Probably true, but I'd feel a bit let down by a climactic encounter that made the Big Bad completely bumbling and ineffectual. It's one thing to get extremely lucky or have some amazing plan, but 'the tyrant was too dumb to use his abilities and the GM let us get away with all kinds of stuff' makes it seem like there really wasn't that much danger in the first place.

The GM can kill the players whenever he wants ('the world is suddenly pulled into the warp. you all die'), but, in my opinion, there has to some sense of danger for their to be an accomplishment. What the OP described is, to me, equivalent to shooting fish in a barrel, once the tyrant was able to simply be dropped into a hole.

Again, glad they had fun, to each his own, YMMV, etc.

@CpnCaine:
Ah, that would have been a rules misunderstanding then. He was using their base statline, and yeah, they basically had to roll a 10 to do any damage at all with that rating.

@Radomo:
Facing actual stealers was pretty nasty. The flamer-takes-25 was against humans, as SpawnofChaos said. Infected humans are still humans and die just as fast.

As for the HT vs Tech-Marine, the HT did some awful rolls. It didn't dodge the Grapple attempts, and it failed the opposed strength tests. They did the math on the servo-arm strength, not sure why the rated strength was different but the Tech-Marine was also pretty heavily loaded with cybernetics, so it may have been valid. He also ceased to be in melee the instant he threw the HT down the hole, so no issue there with the grenade and missiles - since those were while the HT was climbing back up.

And the Librarian was using missiles because Smite doesn't compare favourably against creatures with 18+ armour ratings, especially since the Fear rating dropped his effective WP to somewhere around 10. It was more effective to stick to missiles and his force sword. The assault marine was using chainswords and grenades, and the Space Wolf with the other missile launcher left early.

As for the grenade in its mouth - it was busy climbing at the time and again, had already used its Reaction attempting to dodge the missile. Quite literally, it was "reach down, shove grenade".

Your GM also seems to have forgotten (as did you) about vertical leaps... from a standstill a Hive Tyrant can jump 3.6m... a running vertical jump would be 12.6 odd meters assuming the HT makes its agility test...

All of which means it could essentially have just popped back up the hole it came down through.

Zahaqiel said:

As for the grenade in its mouth - it was busy climbing at the time and again, had already used its Reaction attempting to dodge the missile. Quite literally, it was "reach down, shove grenade".

isn't there a penalty for attacking a specific body point or did your friend just keep rolling the head on the random location table?

_Required tasks:_
**A.** According to the forum discussion about the Hive Tyrant fight, how far can a Hive Tyrant jump from a standstill?
**B.** Extend the forum discussion about the Hive Tyrant fight past its last post.

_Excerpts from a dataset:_
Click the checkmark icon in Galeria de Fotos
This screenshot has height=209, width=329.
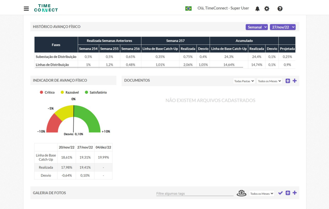tap(280, 193)
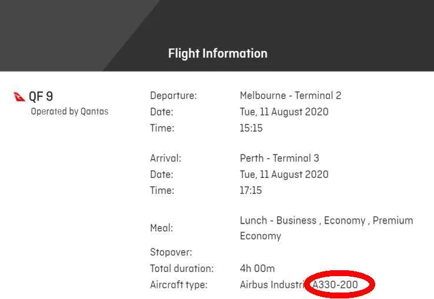Click the Total duration label
Viewport: 434px width, 299px height.
coord(182,268)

_Your responses:_
**A.** 3.6 meters.

**B.**
Zahaqiel said:

@Radomo:

As for the HT vs Tech-Marine, the HT did some awful rolls. It didn't dodge the Grapple attempts, and it failed the opposed strength tests. They did the math on the servo-arm strength, not sure why the rated strength was different but the Tech-Marine was also pretty heavily loaded with cybernetics, so it may have been valid. He also ceased to be in melee the instant he threw the HT down the hole, so no issue there with the grenade and missiles - since those were while the HT was climbing back up.

And the Librarian was using missiles because Smite doesn't compare favourably against creatures with 18+ armour ratings, especially since the Fear rating dropped his effective WP to somewhere around 10. It was more effective to stick to missiles and his force sword. The assault marine was using chainswords and grenades, and the Space Wolf with the other missile launcher left early.

As for the grenade in its mouth - it was busy climbing at the time and again, had already used its Reaction attempting to dodge the missile. Quite literally, it was "reach down, shove grenade".

A Servo-Arm's Strength of 75 is not modifiable by anything, exactly as it says in the description. It's possible for the HT to fail, but rather unlikely, as he gets 2 DoS just from size. But, you did mention he got dropped twice.

So, you had two missile launchers and a heavy flamer? Odd choices. My groups have always loaded down with specialty bolter ammo instead of 'everyone grabs a heavy.' Could also have to do with limiting the amount of gear they can carry. Every game I've played has limited you to a heavy OR basic, not both. And since bolters are ridiculously good, there's not much reason to give that up for a marginal utility missile launcher.

As said, a 'called shot' to the mouth/head would be at a -20, and what you're describing is using a grenade in melee, which is not allowed per RAW (some people HR though, so...).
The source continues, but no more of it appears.